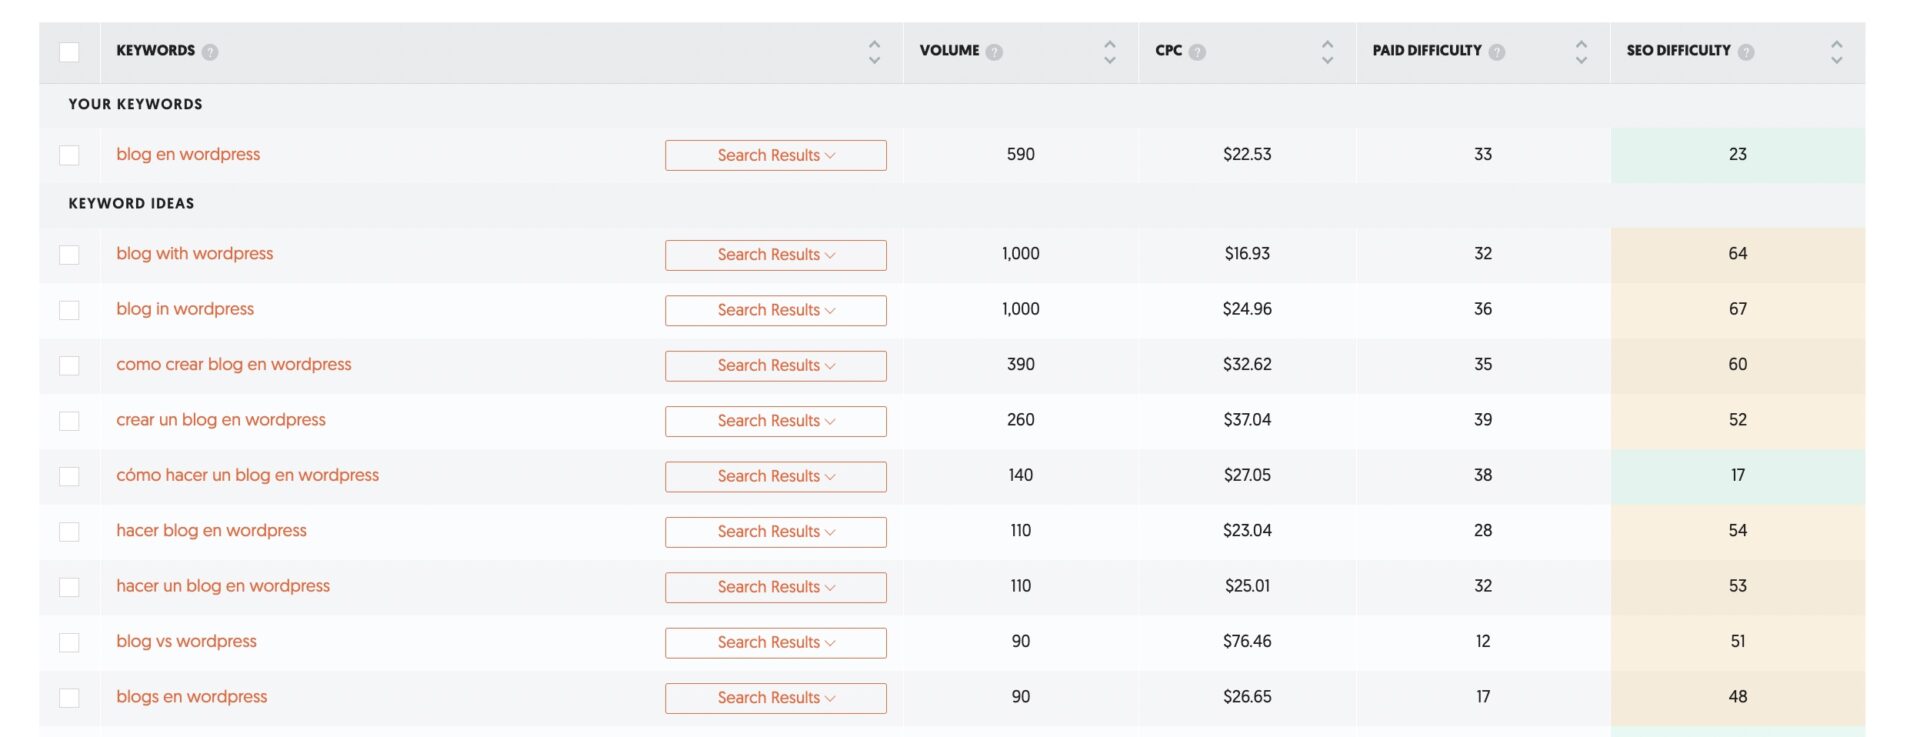The height and width of the screenshot is (737, 1920).
Task: Expand Search Results for 'blog with wordpress'
Action: pyautogui.click(x=775, y=255)
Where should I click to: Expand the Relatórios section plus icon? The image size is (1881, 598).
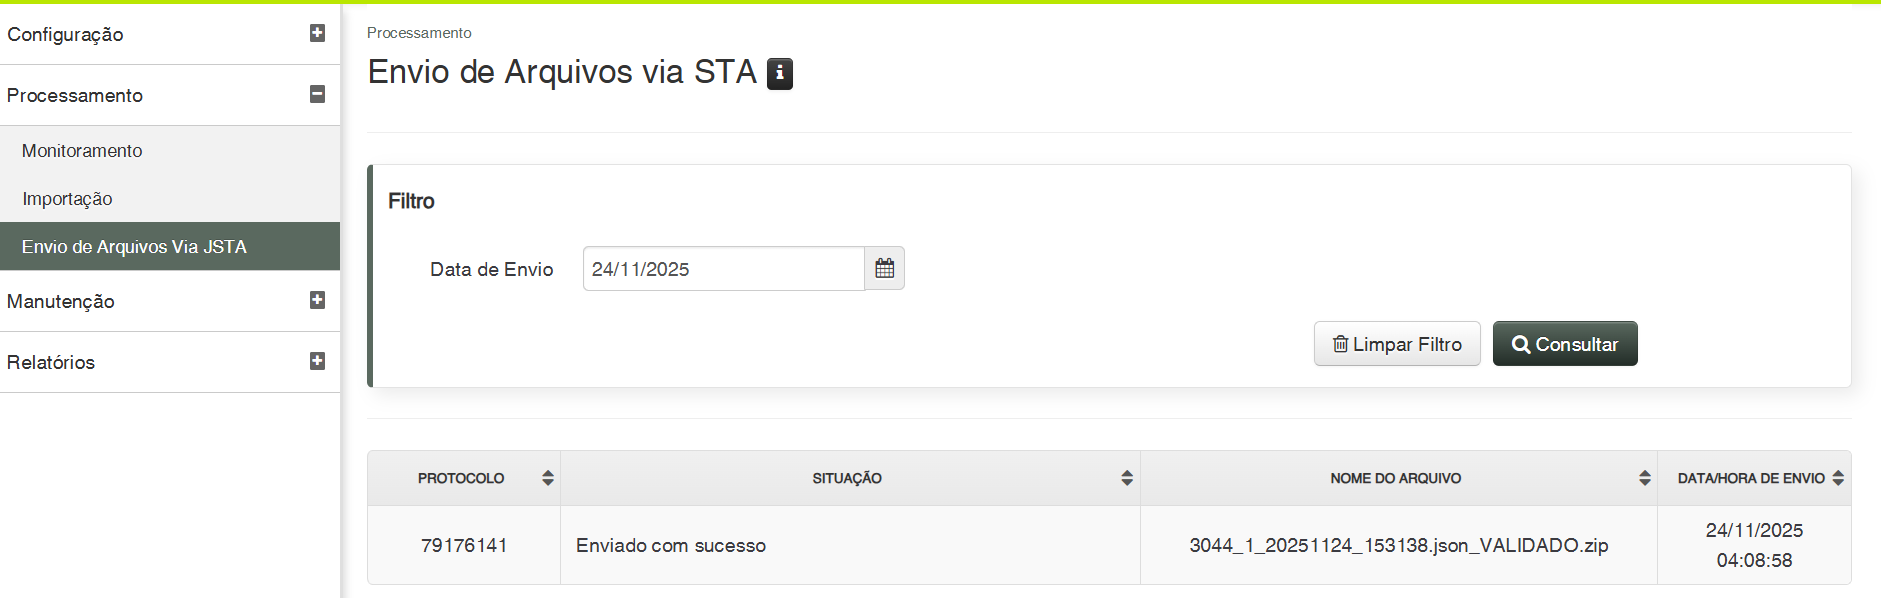(x=317, y=361)
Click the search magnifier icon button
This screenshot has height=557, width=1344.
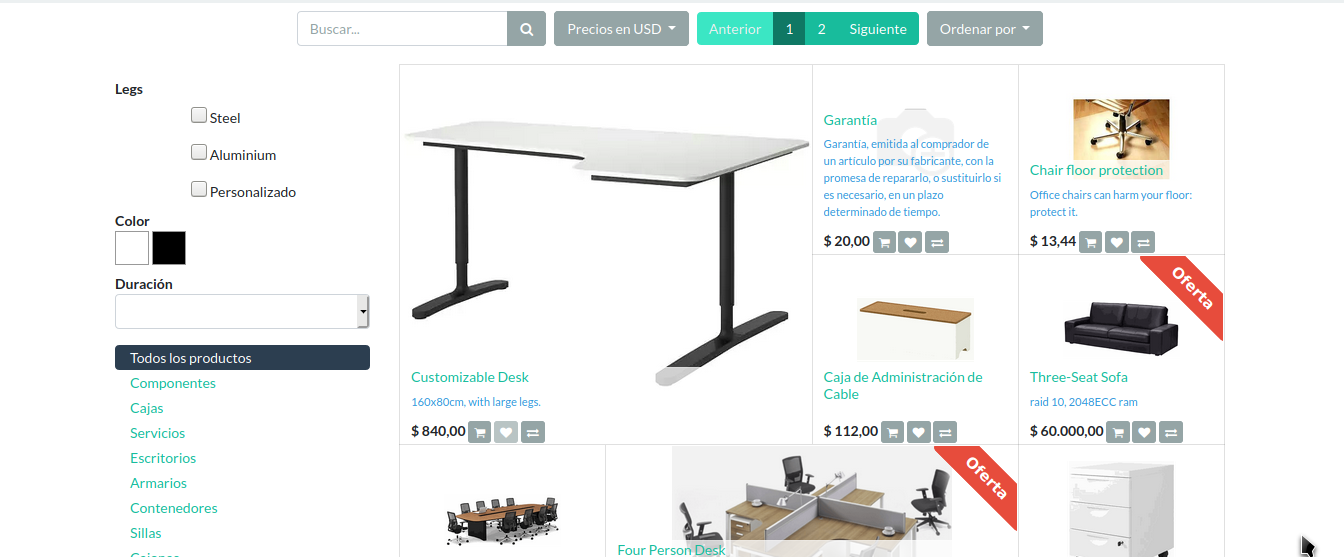526,29
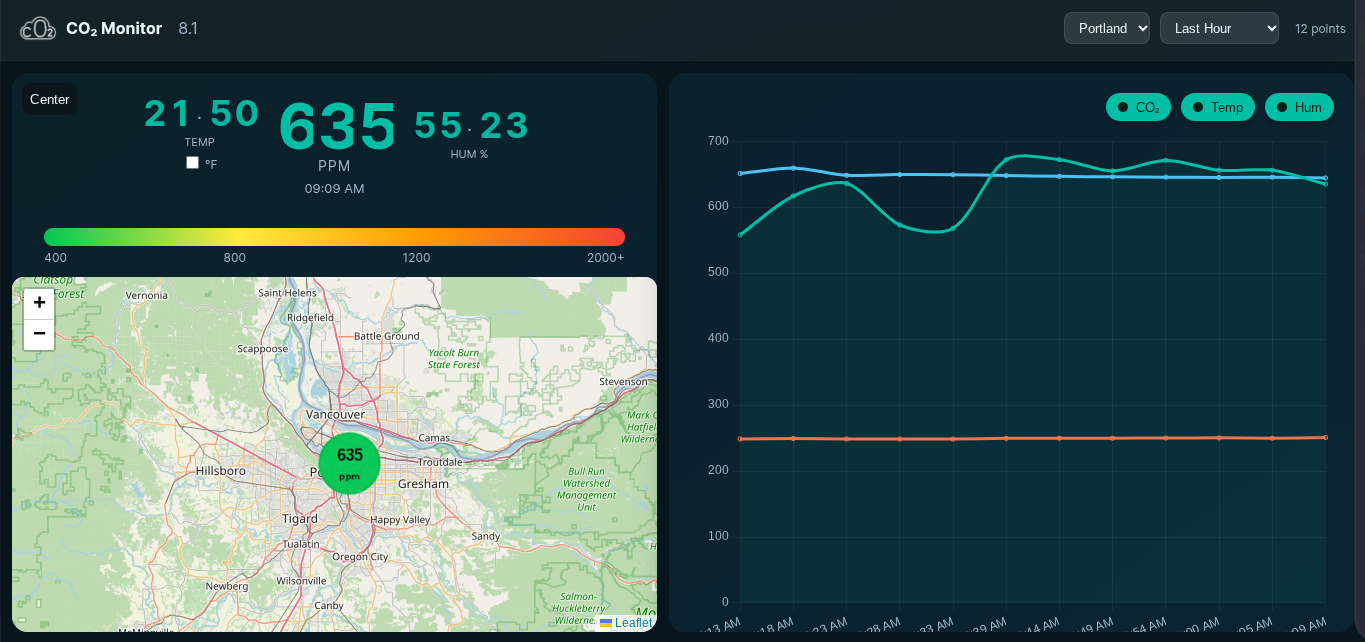
Task: Click the green 635 ppm map marker
Action: [349, 464]
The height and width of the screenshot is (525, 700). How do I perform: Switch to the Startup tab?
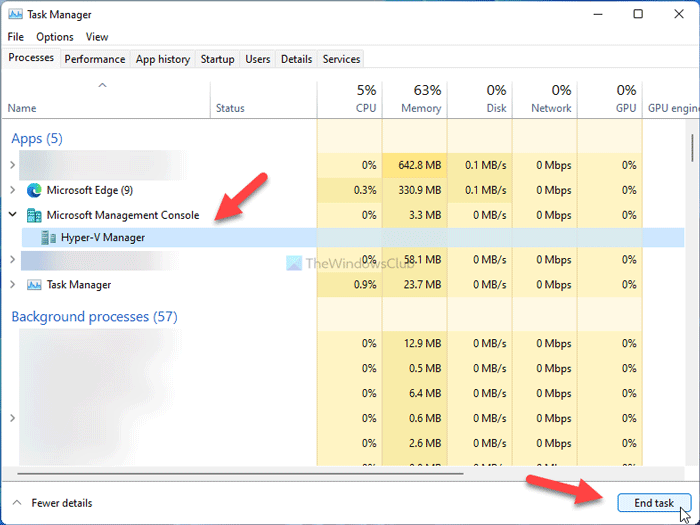click(x=217, y=59)
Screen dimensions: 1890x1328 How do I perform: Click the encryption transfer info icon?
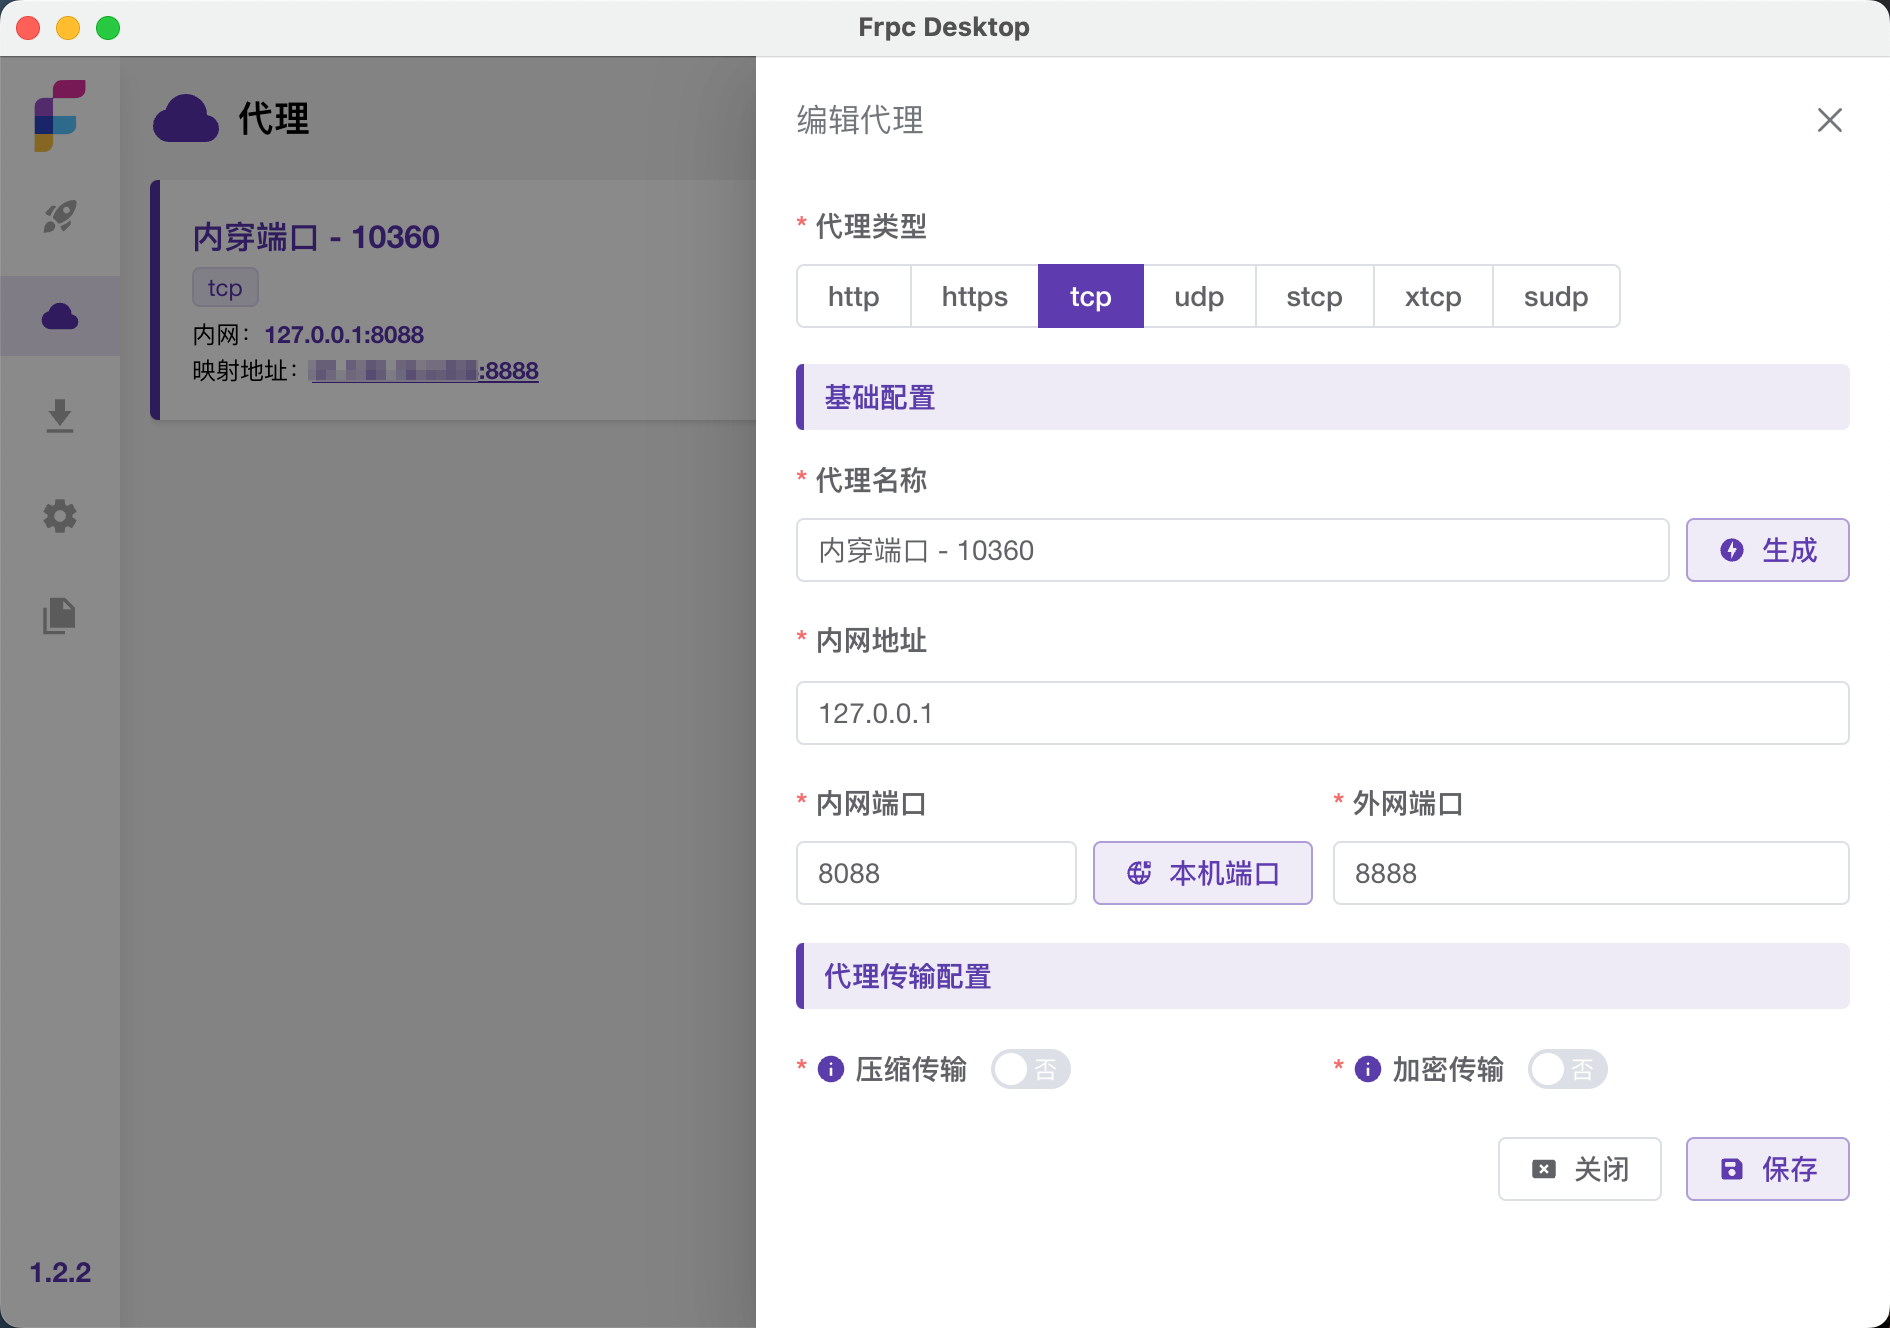(1367, 1069)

+++

> **ASSIGNMENT**
Take the line with "Where should I" as the first line and the last line of the records above as the final one; reproduce exactly the lines between them, both included, without pictures.

> **WRITTEN SOLUTION**
Where should I click to: Expand the Relatórios section plus icon? The image size is (1881, 598).
(x=317, y=361)
Click the search magnifier icon button
This screenshot has height=557, width=1344.
526,29
Task: Click the green 635 ppm map marker
Action: [349, 464]
The height and width of the screenshot is (525, 700). How do I perform: Switch to the Startup tab?
click(x=217, y=59)
Screen dimensions: 1890x1328 How do I perform: Click the encryption transfer info icon?
(1367, 1069)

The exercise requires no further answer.